Список заданий:
a - Как зовут дочь Степана Судакова, о которой говорится в тексте о пьесе «Гнездо глухаря»?
b - Выведите из текста о пьесе «Гнездо глухаря» отрывок, который открывается словами, содержащими «Драматург оказался провидцем, потому», и завершается словами «и вооружённой охраной.».

Фрагмент текста:

------

Добавить в цитаты Настройки чтения

Страница 7 из 21



Драматург оказался провидцем, потому что жизненная философия «швейцаров», с их запретительным «свистком», обернулась ещё большим абсурдом в психологии «новых русских», с сотовыми телефонами и вооружённой охраной.

Сатирой, хотя и «мягкой», считает В. Розов свою пьесу «Гнездо глухаря». Главный её герой – Степан Судаков, в прошлом добрый человек с «потрясающей улыбкой», активный комсомолец, боевой фронтовик – теперь большой чиновник, решающий людские судьбы, и хозяин респектабельного «гнезда»: Он не понимает, почему его домочадцы не чувствуют себя счастливыми в шестикомнатной квартире со всеми атрибутами «лучших домов»: коллекцией икон, «великим и кошмарным» Босхом, Цветаевой, Пастернаком на полках, «всякой всячиной», навезённой ему из разных стран. По пути к «вершине», на которой, как он считает, все «просто обязаны быть счастливыми», Судаков-старший потерял нравственный ориентир. Его заменили карьера и вещи, «душа его обросла телом» настолько, что стала глуха к болям даже самых близких людей. «Не засоряйте мне голову всякими мелочами… Меня нет, я отдыхаю» – таков принцип его нынешнего существования. А «всякие мелочи» – это личная драма дочери, развивающаяся на его глазах, тяжёлые беды в жизни подруги юности, проблемы у младшего сына Прова, бунт жены, превратившейся его стараниями в «домашнюю курицу». Ему не понятны страдания дочери Искры, которой изменяет муж, недовольство жены и ирония Прова ко всему и всем, в том числе и к собственному отцу: «Уж какие я им условия создал. Другие на их месте с утра до вечера танцевали бы» [657].

Автор заставляет нас задуматься, что же сделало Степана Судакова «глухарём»? Над этим мучительно размышляет девятиклассник Пров: «Вот, говорят, если срезать дерево, то по кольцам его можно определить, какой год был активного солнца, какой пассивного. Вот бы тебя исследовать. Просто наглядное пособие по истории… До чего же ты, отец, интересно сформировался…» [680].

------

Исследуемые данные:
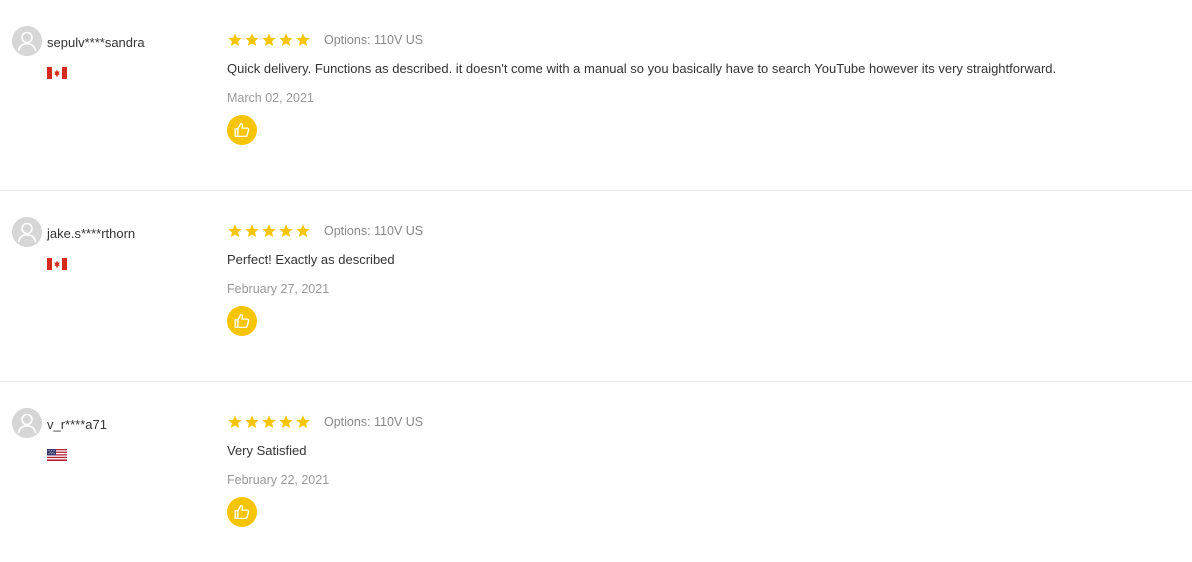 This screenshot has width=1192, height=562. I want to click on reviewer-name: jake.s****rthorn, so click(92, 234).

------

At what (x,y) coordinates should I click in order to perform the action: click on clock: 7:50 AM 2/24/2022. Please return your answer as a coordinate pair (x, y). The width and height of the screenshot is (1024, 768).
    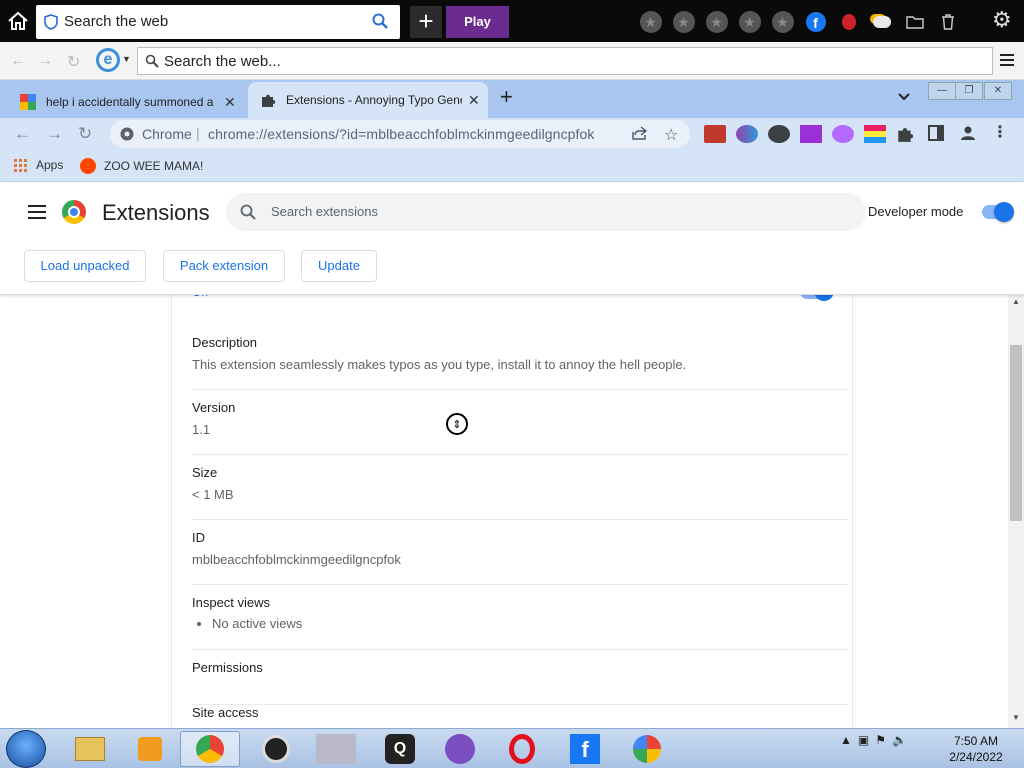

------

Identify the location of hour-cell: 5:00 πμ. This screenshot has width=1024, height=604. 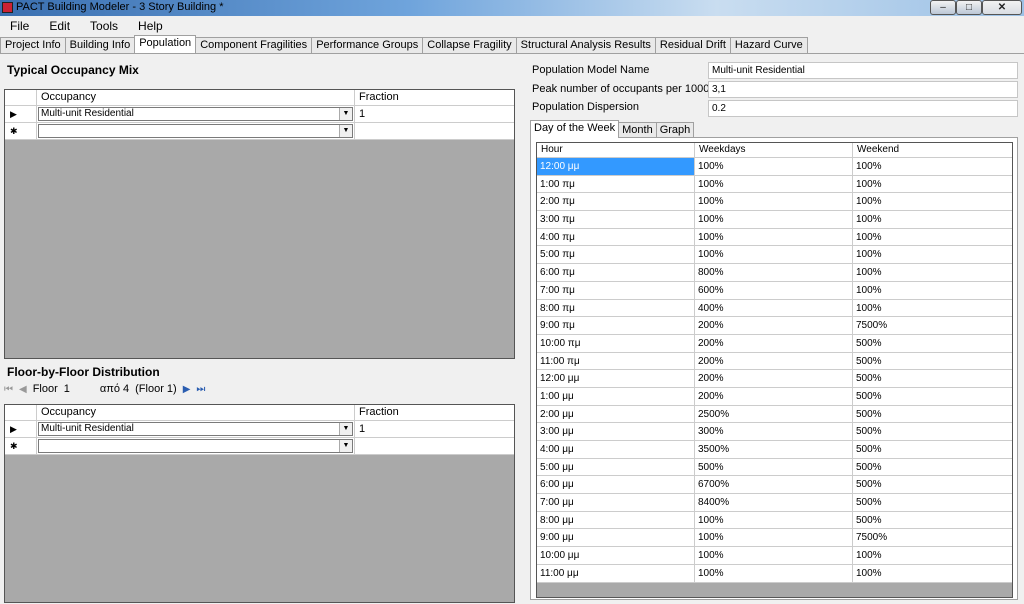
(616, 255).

------

Ответы к заданиям:
a - Искра.

b -
Драматург оказался провидцем, потому что жизненная философия «швейцаров», с их запретительным «свистком», обернулась ещё большим абсурдом в психологии «новых русских», с сотовыми телефонами и вооружённой охраной.